Exemple de « contrôle social » actuellement à l’œuvre, la gestion de l’épidémie par l’État français. Auteur d’un essai sur le sujet, Mathieu Laine répond aux questions du Point (21 janvier).
La pandémie a été le révélateur d’un phénomène préoccupant : notre infantilisation croissante et notre addiction à l’État nounou. Dans mon livre, je tente de penser ce que nous avons vécu en partant de la manière dont on nous a traités, dont on nous a parlé, « aux papis et aux mamies » comme aux « jeunes » injustement pointés du doigt, et à nous tous, considérés en creux comme « incapables », « irresponsables » ou « non essentiels ». En donnant tout pouvoir à la technocratie sanitaire, on a modifié jusqu’à notre langue en usant de ces formules dont font usage certains soignants : « Il a bien pris son cachet ? », « Il s’est bien lavé les mains ? ». Aux « Deux minutes de la haine » du Télécran orwellien ont succédé les « 24 heures du Bien » au temps d’une pandémie qui aura davantage été gérée malgré nous qu’avec nous. (…)
La critique politicienne ne m’intéresse pas. D’ailleurs, si Xavier Bertrand, Anne Hidalgo ou Marine Le Pen avaient été à l’Élysée, cela se serait globalement passé de la même manière, voire pire. Pourquoi ? C’est cela qui m’importe. Parce que depuis trop longtemps, le vrai patron, c’est l’État nounou et sa bureaucratie asphyxiante. La pandémie lui a offert son heure de gloire : l’hygiénisme, la préférence pour le public au détriment du privé, le désir de contrôler, le centralisme décisionnaire et l’idéologie de la précaution ont, avec l’épée de Damoclès d’une responsabilité pénale tétanisant les dirigeants, aggravé ce rapport devenu malade entre l’État et le citoyen. Ces maux doivent être traités directement, pas à coups de dégagisme. Car l’infantilisation est de tous les partis. Après le « en même temps » et le « quoi qu’il en coûte », doit venir le temps de « l’État enchaîné » et du désenchaînement des citoyens. (…)

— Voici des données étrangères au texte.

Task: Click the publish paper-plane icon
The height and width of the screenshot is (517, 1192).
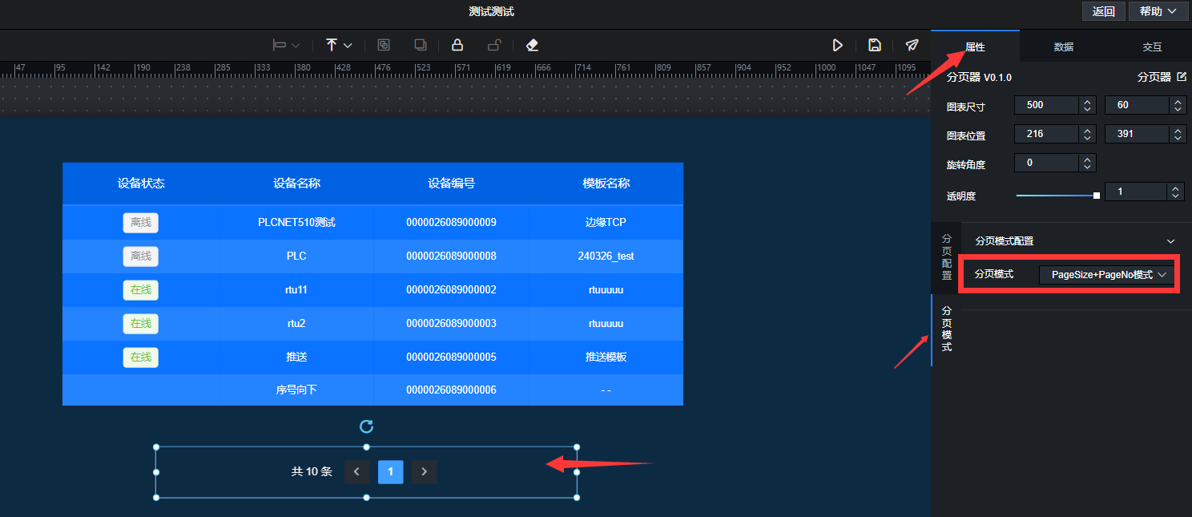Action: tap(912, 45)
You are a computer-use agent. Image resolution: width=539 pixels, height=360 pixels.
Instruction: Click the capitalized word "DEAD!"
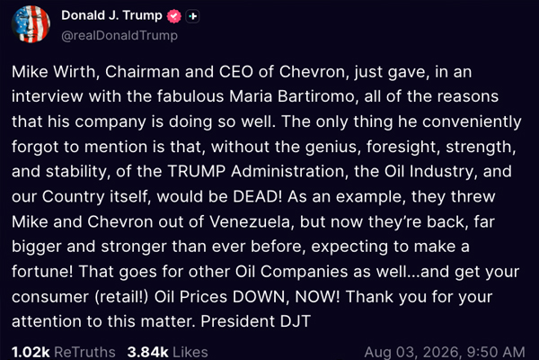pyautogui.click(x=257, y=196)
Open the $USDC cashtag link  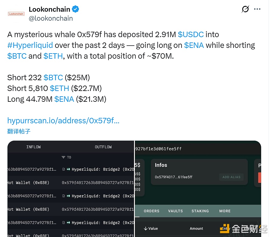(x=191, y=34)
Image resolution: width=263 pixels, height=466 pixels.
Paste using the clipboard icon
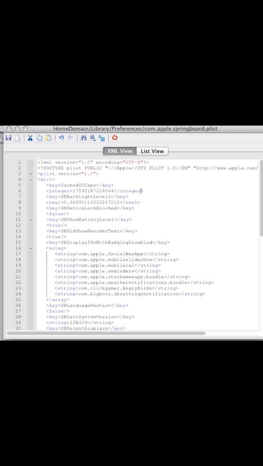coord(49,138)
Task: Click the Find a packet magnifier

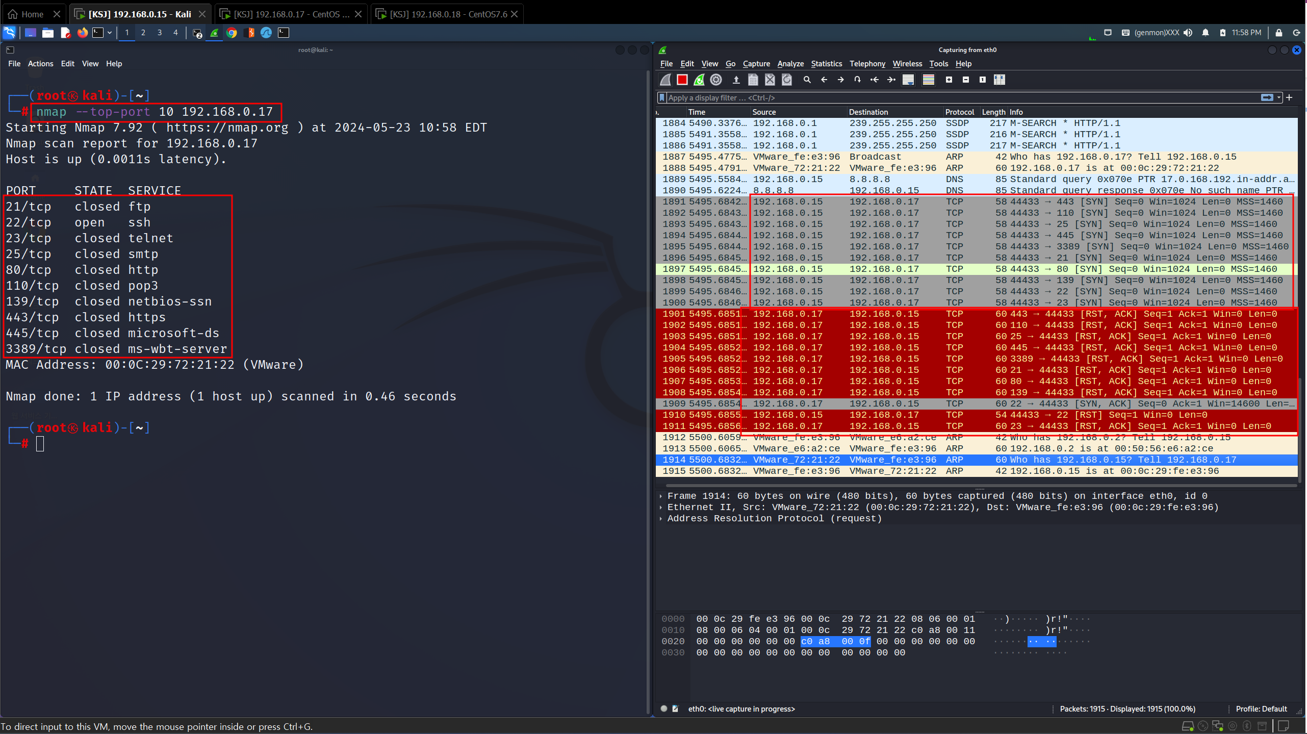Action: click(x=807, y=80)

Comme un virus contre lequel on ne chercherait pas de vaccin, l’infantilisation se déploie en nous depuis des décennies, et peut-être même plus. J’en donne de nombreux exemples, et des plus étonnants, sans aucun rapport avec l’épidémie. Toutes les activités de nos vies sont touchées. Tocqueville y a consacré des pages sublimes en décrivant un souverain réduisant « chaque nation à n’être plus qu’un troupeau d’animaux timides et industrieux, dont le gouvernement est le berger ». La croissance de l’État nounou, toujours plus moraliste, égalitariste et accusateur, fait de nous des engourdis, des râleurs insatisfaits, des geignards dépendants qui, au moindre problème, se tournent vers l’État. Pour beaucoup, cette servitude est volontaire : non seulement on consent, mais on en redemande.